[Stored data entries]
--
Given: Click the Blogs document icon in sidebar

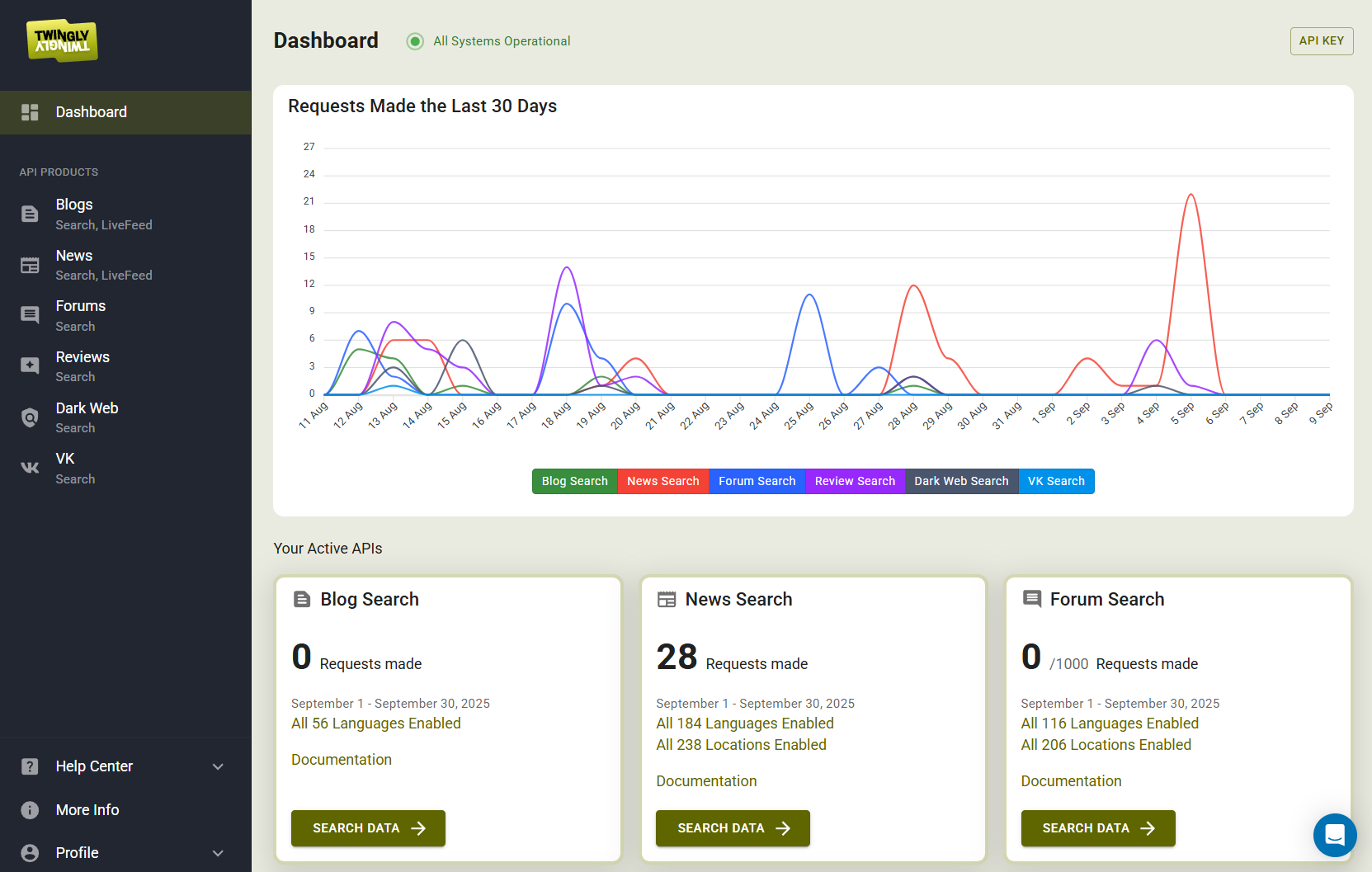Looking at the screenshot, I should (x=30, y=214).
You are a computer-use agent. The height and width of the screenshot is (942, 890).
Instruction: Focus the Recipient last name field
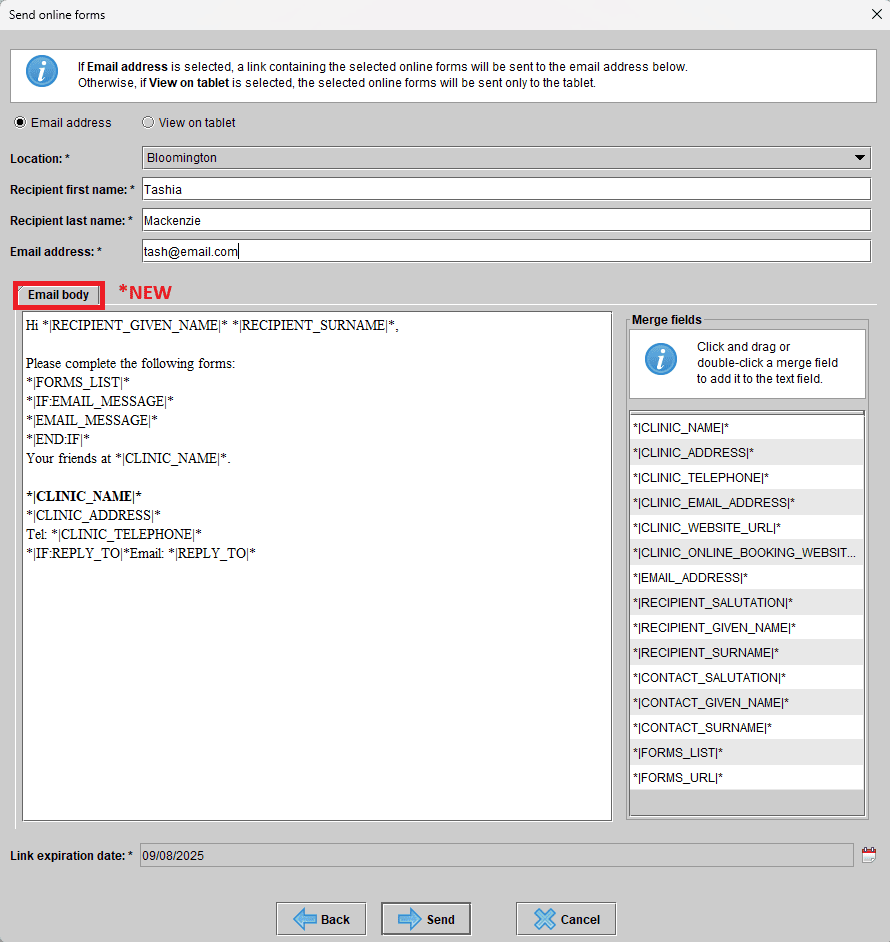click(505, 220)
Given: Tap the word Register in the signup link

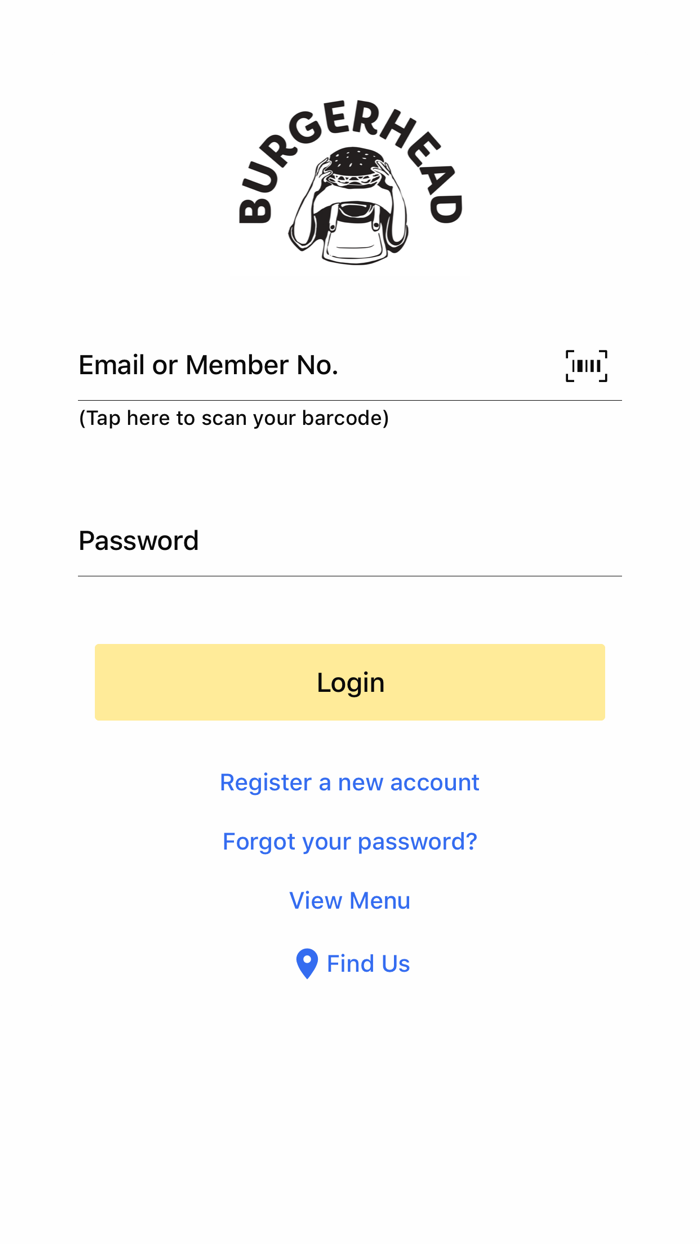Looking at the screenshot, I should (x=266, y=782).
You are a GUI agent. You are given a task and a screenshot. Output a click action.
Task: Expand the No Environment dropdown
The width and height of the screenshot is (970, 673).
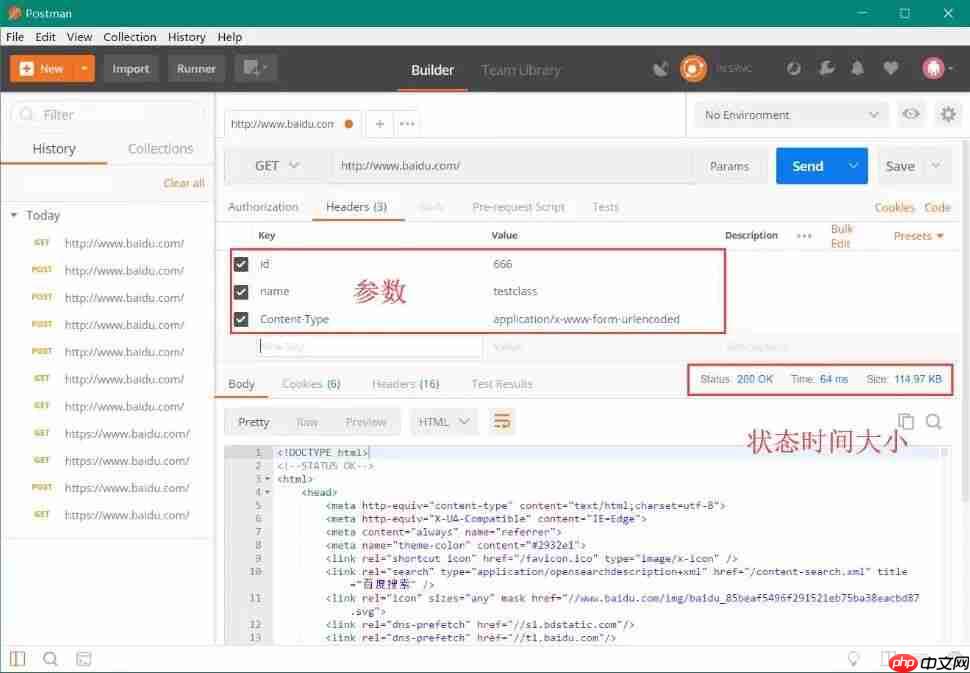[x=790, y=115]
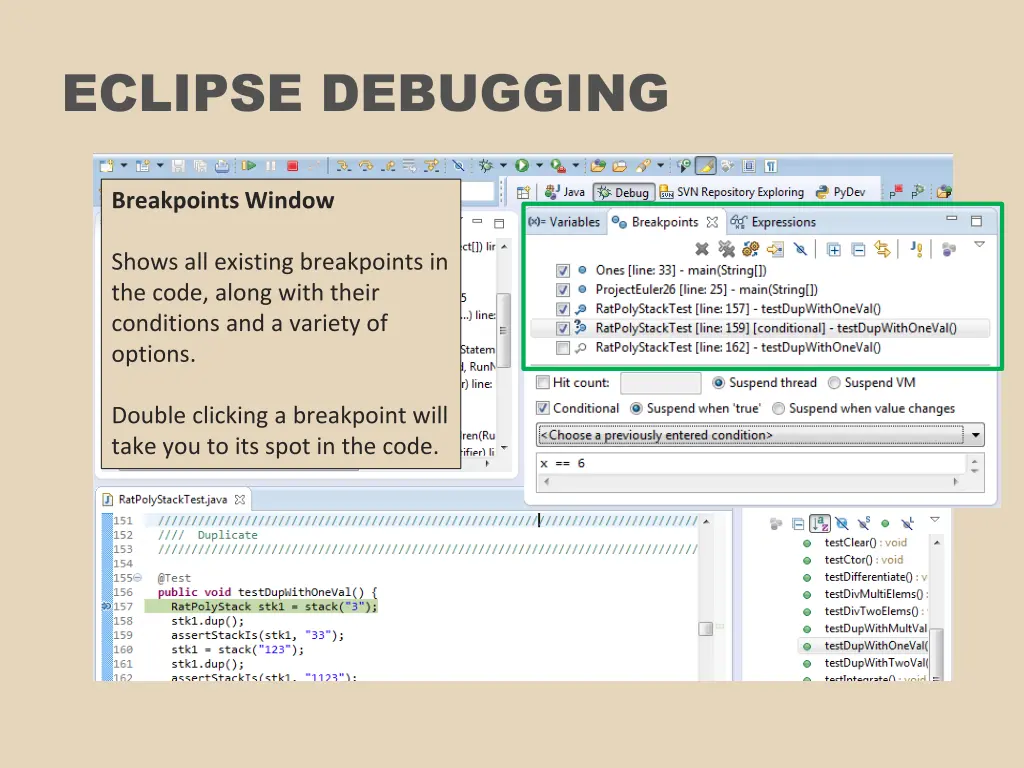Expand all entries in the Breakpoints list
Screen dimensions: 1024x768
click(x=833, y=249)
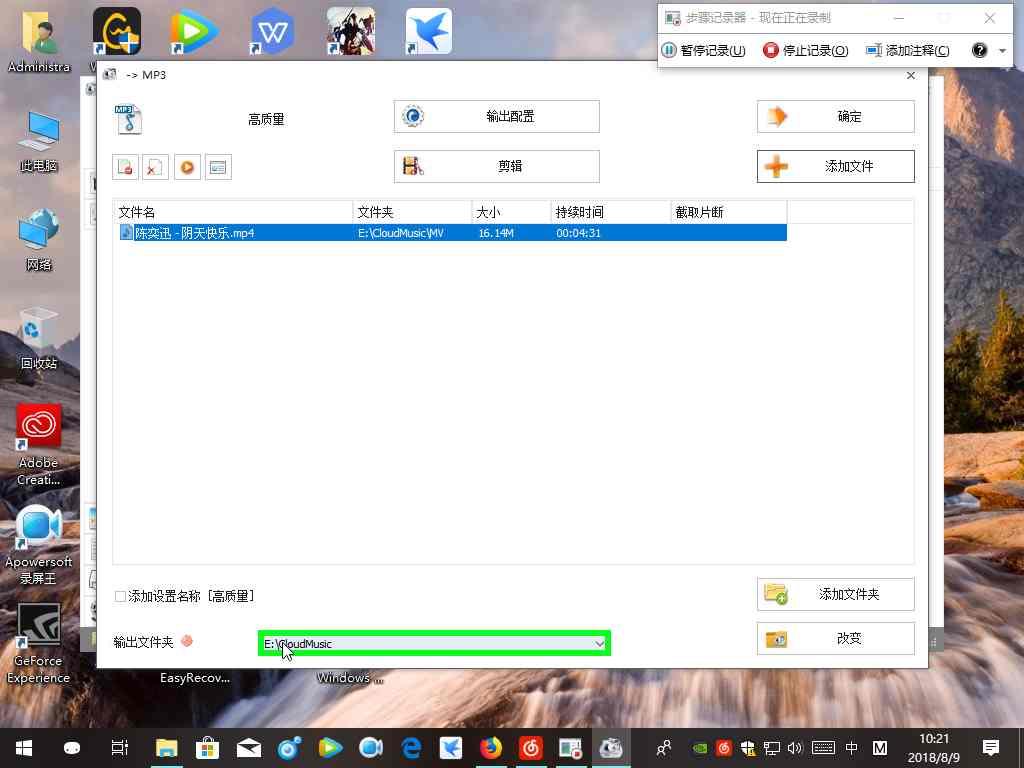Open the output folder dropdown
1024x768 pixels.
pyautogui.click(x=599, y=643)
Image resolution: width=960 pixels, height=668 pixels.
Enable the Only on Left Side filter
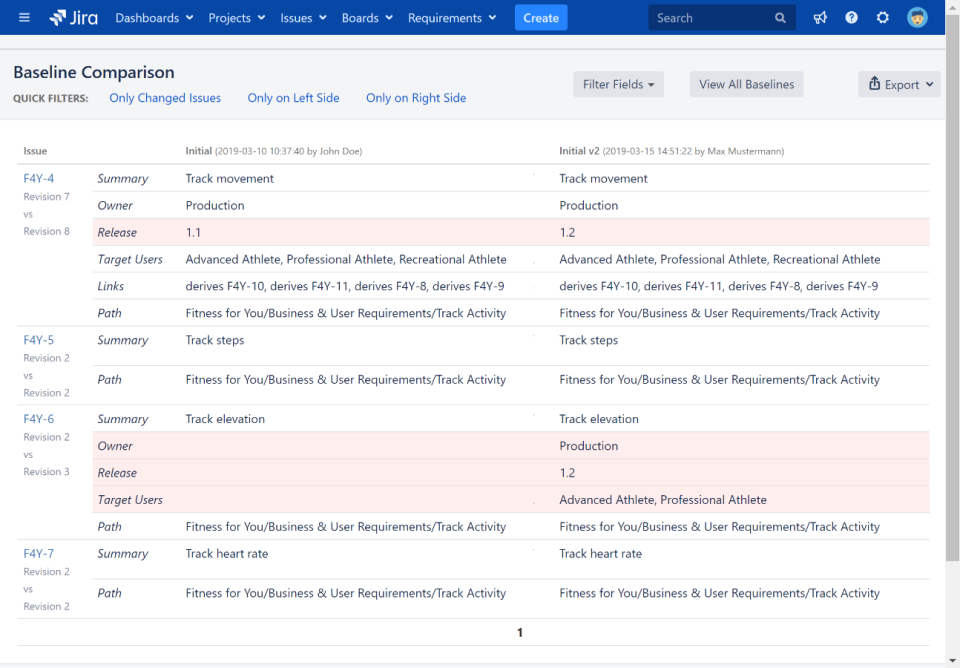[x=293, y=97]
--
## What the task asks:
From the line that contains "You are a computer-use" through the last line of the entries, transcribe every line exactly, leaving out the pictures.

## Answer section:
You are a computer-use agent. The height and width of the screenshot is (942, 890).
Instruction: Focus the Recipient last name field
click(505, 220)
Given: Tap the word Register in the signup link

Looking at the screenshot, I should (x=266, y=782).
You are a GUI agent. You are given a task and a screenshot. Output a click action.
Task: Expand the No Environment dropdown
The width and height of the screenshot is (970, 673).
[x=790, y=115]
Expand all entries in the Breakpoints list
Screen dimensions: 1024x768
click(x=833, y=249)
Open the output folder dropdown
1024x768 pixels.
pyautogui.click(x=599, y=643)
Image resolution: width=960 pixels, height=668 pixels.
Enable the Only on Left Side filter
[x=293, y=97]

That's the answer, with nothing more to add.